Annisa semakin kalut dan sangat takut, tidak mungkin baginya untuk melawan Laura saat ini, karena yang menjadi sasaran ya adalah hijab yang Annisa kenakan.
"CUKUP !" suara bariton yang seketika membuyarkan kerumunan
Laura yang di buat kaget pun seketika melepaskan hijab milik Annisa yang nyaris tanggal .
Annisa sangat bersyukur setidaknya dirinya selamat saat ini, meski wajahnya kini tidak mengenakan cadar, namun masih bisa dia tutupi menggunakan kedua tangannya.
Tap tap tap.
Emran dengan langkah jenjang dan tatapan tajam, mendekat pada Laura dan Annisa yang saat ini tengah duduk jongkok di lantai.
Menatap tajam Pada Laura "Ternyata aku tidak salah memecat orang !" Ketus Emran kemudian.
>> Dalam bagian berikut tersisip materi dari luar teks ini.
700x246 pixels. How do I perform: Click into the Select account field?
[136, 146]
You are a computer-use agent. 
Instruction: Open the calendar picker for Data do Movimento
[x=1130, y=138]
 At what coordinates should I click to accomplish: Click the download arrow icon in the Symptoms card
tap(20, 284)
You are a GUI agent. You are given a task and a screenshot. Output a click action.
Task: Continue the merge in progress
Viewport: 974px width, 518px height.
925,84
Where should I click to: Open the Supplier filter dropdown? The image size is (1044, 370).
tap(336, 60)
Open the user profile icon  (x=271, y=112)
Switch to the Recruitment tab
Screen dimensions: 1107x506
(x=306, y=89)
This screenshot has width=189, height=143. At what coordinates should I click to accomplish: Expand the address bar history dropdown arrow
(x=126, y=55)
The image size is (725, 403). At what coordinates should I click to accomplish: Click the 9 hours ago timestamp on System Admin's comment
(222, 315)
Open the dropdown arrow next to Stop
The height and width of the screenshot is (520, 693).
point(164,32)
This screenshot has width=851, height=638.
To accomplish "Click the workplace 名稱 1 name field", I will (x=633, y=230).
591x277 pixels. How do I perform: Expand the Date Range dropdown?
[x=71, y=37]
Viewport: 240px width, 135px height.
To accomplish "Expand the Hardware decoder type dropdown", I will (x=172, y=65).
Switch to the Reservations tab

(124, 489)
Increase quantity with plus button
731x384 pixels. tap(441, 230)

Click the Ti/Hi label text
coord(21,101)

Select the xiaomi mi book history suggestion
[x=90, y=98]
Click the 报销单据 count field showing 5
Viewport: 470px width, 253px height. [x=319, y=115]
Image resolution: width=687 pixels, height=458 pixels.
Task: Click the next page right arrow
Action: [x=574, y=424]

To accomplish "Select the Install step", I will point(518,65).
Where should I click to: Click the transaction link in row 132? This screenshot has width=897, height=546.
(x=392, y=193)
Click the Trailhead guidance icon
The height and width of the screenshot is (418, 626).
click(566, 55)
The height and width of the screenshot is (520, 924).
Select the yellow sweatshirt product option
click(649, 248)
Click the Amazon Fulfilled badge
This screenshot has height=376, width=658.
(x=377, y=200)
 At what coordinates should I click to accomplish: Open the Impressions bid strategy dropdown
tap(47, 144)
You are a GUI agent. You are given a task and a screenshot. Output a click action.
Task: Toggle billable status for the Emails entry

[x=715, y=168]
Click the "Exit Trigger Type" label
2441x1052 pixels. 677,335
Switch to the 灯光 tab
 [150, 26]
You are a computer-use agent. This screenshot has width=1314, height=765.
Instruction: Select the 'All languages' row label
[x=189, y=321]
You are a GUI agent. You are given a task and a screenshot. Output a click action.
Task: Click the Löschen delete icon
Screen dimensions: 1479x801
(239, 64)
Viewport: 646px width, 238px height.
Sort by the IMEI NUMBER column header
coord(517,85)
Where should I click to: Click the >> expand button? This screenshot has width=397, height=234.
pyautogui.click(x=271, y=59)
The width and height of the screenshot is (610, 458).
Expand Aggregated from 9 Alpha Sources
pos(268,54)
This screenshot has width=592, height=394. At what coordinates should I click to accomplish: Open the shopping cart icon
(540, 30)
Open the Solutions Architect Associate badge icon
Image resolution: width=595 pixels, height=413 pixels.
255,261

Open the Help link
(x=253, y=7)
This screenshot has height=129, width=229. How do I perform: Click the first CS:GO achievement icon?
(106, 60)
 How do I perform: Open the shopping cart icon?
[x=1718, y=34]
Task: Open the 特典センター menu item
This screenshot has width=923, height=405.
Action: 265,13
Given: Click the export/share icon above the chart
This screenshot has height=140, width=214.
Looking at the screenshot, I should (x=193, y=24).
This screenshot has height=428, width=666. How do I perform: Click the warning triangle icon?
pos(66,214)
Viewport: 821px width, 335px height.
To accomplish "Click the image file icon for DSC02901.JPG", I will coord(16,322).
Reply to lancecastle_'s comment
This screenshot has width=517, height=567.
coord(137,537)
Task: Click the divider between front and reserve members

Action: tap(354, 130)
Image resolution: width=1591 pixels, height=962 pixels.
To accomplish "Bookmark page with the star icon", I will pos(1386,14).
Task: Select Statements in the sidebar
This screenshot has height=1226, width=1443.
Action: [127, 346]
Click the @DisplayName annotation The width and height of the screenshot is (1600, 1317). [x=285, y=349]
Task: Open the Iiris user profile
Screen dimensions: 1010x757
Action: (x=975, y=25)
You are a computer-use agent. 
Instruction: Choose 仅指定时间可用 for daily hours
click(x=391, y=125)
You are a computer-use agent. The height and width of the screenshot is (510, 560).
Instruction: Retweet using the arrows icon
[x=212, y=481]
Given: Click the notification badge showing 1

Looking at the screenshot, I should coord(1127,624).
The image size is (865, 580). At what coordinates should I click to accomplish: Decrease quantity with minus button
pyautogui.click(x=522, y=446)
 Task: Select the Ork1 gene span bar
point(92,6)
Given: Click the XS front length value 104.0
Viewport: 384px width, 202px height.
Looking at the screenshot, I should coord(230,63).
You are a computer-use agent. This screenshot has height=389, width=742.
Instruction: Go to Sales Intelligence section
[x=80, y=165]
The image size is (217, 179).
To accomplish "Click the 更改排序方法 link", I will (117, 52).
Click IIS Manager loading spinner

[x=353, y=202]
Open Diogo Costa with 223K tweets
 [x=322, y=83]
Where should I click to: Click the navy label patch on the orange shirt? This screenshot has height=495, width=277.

Mendengar hal itu Laura mendelik ketakutan, terlebih melihat mata Emran yang begitu tajam menusuk
Emran pun melepas jas yang dia kenakan, kemudian menutup kepala Annisa menggunakan jas tersebut.
"Berdiri !" Ucap Emran
Annisa pun berdiri setelahnya. Emran meraih pergelangan tangan Annisa dan menariknya dari kerumunan.
***
Berada di ruangan Emran.
"Milikmu " Ucap Emran dengan menyodorkan sebuah kain cadar yang sebelumnya di rebut dari tangan Laura
Annisa menerimanya dengan tangan bergetar
"Terima kasih pak " ucap Annisa lirih. Emran hanya bergeming
"Baiklah saya permisi pak, Terima kasih sekali lagi" Ucap Annisa dengan berbalik menuju pintu keluar.
"Sebaiknya lain kali kau tidak perlu terlibat dalam permasalahan seperti ini " Ucap Emran dengan suara ketus.
Mendengar pernyataan bos besarnya Annisa merasa sangat terkejut, dan seketika mengerutkan dahinya.
"Apa bapak pikir Saya menginginkan hal ini ?" tanya Annisa yang merasa kesal.
"Saya tidak pernah ingin terlibat dalam masalah seperti ini pak !"
"Apa bapak pernah berfikir bagaimana bisa saya terlibat masalah ini ?" ucapnya lagi.
Emran hanya bergeming.
"Karena mereka menganggap saya sebagai dalang dari pemecatan yang bapak lakukan secara sepihak !" Ucap Annisa dengan lantang
Annisa merasa sudah sangat jengah dengan situasi ini, hingga dengan berani dia mengatakan kenyataan yang sebenarnya pada sosok bos besarnya tersebut.
Buliran bening seketika lolos begitu saja dari sudut mata indahnya, tanpa dapat dia tahan, hati yang begitu sesak dengan ucapan yang begitu menyakitkan.
Mendengar penuturan dari Annisa, sedikit banyak Emran merasa bersalah, tidak seharusnya dia mengatakan hal tersebut.
"Maafkan aku !" Ucap Emran lirih namun masih sangat jelas terdengar oleh Annisa.
Annisa hanya bergeming, tidak mampu memberikan jawaban apapun pada sosok di hadapannya.
"Maaf pak, jika sudah tidak ada yang perlu di bicarakan saya permisi "
"Tunggu !" Ucap Emran namun tidak di indahkan oleh Annisa, Annisa memilih tetap keluar dari ruangan bos besar ya tersebut.